TOKYO, July 6 (Reuters) – Japan’s banking minister on Tuesday rapped a local prefecture’s plan to ease tough new consumer lending regulations, saying that the rules should be enforced across the country and that no one area should be exempt.
Osaka prefecture, the business hub of western Japan, plans to create a special district where the new regulations for consumer lenders will be relaxed, aimed at helping individuals and small firms with financing as well as preventing an increase in the use of illegal money lenders.
Shares of Acom Co (8572.T) and other consumer lenders, which have been struggling for survival amid a cut in the rates they can charge as well as claims for reimbursement of past excess interest payments, jumped on news of the plan the previous day.
But Shozaburo Jimi, the banking minister, said such a move by Osaka would be unfair and go against the spirit of the new rules. [ID:nTOE66403R]
“It would be inappropriate to relax lending caps and other rules in some particular regions since laws should be applied equally in Japan,” he told a news conference.
A set of regulations that went into effect in June fixed the ceiling for interest rates the lenders can charge at 20 percent, down from 29.2 percent, and limited the amount an individual can borrow, in a fresh blow to the industry. [ID:nTOE65D02B]

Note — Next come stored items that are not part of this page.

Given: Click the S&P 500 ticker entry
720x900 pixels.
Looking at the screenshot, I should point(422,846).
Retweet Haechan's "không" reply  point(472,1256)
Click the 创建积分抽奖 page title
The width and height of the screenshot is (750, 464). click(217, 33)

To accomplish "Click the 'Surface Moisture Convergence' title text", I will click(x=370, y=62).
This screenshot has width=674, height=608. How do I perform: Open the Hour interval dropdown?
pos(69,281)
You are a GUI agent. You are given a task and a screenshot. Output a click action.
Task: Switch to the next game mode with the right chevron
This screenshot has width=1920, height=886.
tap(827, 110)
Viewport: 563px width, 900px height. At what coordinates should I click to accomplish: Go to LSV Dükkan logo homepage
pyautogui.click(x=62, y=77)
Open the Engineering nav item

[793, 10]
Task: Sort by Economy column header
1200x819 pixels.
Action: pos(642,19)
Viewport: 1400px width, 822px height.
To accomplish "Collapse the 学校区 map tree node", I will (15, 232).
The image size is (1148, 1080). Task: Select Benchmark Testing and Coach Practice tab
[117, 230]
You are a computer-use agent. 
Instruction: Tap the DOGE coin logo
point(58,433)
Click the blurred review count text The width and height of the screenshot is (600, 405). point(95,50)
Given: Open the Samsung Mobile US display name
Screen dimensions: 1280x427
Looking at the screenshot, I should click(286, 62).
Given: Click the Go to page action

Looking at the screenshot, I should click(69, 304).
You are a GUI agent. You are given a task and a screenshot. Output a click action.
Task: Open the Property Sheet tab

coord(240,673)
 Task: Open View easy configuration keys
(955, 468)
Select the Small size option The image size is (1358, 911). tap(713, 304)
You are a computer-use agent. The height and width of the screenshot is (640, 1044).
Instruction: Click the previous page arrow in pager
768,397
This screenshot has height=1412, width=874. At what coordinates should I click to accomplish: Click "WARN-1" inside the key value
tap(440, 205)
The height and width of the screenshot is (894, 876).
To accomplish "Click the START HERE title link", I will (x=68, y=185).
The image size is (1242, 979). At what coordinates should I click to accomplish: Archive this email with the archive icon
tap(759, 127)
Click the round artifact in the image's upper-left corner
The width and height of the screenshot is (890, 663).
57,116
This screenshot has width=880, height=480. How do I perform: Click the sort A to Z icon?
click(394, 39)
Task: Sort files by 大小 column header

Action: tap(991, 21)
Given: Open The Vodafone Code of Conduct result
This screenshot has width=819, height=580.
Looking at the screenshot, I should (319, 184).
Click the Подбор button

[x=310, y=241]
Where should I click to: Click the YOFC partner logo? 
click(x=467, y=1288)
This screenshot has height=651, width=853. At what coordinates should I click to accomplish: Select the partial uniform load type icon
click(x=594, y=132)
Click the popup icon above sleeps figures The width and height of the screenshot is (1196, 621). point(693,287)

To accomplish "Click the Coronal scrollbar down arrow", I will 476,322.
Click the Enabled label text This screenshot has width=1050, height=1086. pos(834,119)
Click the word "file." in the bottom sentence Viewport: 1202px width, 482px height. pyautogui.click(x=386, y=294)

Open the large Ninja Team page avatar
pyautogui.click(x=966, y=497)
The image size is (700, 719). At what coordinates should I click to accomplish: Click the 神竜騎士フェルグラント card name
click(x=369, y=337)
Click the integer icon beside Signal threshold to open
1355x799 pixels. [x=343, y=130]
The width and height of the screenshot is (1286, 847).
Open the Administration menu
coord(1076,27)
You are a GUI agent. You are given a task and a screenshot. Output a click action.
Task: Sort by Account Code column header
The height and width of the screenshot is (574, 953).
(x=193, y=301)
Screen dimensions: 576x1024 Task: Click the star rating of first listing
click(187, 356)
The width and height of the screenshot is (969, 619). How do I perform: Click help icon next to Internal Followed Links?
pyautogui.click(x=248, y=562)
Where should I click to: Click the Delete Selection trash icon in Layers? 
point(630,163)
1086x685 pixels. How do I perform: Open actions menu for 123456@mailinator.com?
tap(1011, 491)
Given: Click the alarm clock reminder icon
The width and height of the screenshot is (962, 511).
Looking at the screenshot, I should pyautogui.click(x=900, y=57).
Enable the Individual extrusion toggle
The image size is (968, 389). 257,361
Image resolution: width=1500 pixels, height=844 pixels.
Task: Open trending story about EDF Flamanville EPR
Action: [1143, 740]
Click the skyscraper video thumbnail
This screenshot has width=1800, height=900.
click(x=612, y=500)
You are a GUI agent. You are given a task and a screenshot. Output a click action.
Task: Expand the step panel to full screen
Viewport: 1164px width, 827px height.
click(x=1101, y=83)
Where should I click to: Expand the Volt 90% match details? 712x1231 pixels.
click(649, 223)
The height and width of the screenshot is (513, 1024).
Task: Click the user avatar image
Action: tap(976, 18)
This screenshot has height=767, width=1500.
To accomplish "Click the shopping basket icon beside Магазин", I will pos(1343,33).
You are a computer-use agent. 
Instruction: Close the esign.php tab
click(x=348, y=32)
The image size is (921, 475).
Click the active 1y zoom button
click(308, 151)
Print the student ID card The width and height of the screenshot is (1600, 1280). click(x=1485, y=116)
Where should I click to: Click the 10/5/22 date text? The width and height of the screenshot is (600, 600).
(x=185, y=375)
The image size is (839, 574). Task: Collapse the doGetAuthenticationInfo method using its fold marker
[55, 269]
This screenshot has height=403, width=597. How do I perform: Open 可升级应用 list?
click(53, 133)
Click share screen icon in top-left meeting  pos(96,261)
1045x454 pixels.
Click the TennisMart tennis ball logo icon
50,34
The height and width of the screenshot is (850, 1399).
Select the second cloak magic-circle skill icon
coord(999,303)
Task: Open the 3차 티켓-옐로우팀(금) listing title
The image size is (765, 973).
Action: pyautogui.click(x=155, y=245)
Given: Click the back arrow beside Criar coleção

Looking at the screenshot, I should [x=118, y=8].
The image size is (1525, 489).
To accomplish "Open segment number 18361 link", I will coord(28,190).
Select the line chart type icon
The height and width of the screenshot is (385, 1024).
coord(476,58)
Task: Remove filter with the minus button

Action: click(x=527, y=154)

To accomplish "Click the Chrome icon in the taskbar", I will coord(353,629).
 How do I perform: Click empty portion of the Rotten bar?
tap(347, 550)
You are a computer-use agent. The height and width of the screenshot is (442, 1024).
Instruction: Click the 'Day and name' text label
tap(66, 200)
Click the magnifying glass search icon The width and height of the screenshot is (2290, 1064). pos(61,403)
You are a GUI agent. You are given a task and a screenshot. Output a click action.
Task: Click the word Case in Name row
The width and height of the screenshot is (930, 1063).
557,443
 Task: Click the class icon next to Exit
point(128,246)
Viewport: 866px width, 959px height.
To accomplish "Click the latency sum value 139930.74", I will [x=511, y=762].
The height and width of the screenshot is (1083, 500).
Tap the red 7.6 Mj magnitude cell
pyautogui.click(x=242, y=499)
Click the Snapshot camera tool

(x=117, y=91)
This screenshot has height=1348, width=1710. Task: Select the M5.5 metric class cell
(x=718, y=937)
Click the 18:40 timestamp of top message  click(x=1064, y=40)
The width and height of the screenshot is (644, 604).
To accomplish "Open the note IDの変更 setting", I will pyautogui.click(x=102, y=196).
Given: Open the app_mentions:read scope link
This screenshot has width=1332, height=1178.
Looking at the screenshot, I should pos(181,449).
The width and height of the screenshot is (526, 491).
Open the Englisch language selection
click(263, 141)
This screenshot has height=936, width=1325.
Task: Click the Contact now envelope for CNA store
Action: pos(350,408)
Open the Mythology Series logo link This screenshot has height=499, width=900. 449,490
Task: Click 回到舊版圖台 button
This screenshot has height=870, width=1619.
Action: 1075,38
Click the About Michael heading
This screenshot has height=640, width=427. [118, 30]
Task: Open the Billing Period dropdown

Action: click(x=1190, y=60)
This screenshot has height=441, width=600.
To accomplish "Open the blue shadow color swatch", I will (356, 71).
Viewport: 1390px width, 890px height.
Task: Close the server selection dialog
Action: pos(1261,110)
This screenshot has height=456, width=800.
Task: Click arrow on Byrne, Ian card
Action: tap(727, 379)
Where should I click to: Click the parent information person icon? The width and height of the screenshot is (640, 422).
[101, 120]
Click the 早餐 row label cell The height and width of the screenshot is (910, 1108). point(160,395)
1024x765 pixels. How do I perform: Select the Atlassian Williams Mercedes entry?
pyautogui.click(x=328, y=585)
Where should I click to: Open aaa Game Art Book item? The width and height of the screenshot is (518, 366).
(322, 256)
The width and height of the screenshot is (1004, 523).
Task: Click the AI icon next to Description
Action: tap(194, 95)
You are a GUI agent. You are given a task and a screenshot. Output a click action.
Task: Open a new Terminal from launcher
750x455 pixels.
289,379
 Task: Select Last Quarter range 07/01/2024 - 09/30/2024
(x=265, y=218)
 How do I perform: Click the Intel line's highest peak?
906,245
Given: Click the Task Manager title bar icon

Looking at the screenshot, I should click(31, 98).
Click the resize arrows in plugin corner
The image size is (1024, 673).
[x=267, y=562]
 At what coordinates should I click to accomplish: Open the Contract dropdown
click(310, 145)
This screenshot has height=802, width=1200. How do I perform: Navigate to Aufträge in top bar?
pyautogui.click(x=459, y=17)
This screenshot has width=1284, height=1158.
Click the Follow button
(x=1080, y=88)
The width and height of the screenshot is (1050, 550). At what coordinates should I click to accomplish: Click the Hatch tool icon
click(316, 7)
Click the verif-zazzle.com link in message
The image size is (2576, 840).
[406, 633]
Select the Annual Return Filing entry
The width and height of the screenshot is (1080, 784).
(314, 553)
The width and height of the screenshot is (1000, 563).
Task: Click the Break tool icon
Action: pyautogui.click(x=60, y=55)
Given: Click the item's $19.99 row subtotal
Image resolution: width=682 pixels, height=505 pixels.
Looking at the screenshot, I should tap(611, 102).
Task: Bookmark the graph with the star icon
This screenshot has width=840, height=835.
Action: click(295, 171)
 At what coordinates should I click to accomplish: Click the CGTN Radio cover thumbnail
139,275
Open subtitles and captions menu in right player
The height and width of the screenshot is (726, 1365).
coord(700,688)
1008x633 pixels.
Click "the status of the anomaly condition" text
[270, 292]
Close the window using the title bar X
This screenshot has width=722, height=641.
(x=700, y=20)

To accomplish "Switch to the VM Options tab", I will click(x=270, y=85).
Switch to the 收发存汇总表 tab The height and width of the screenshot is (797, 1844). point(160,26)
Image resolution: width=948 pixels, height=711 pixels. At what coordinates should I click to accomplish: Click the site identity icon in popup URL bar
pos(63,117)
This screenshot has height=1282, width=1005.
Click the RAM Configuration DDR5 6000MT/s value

The stricter regulations, designed to protect borrowers, have also raised concern that those who cannot get additional loans under the new rules might resort to illegal lenders.
Shares of consumer lenders fell on Tuesday after surging the previous day. Acom Co Ltd (8572.T) dropped 4.4 percent, after jumping 26 percent on Monday. Promise (8574.T) lost 4.7 percent after leaping 17 percent the day before.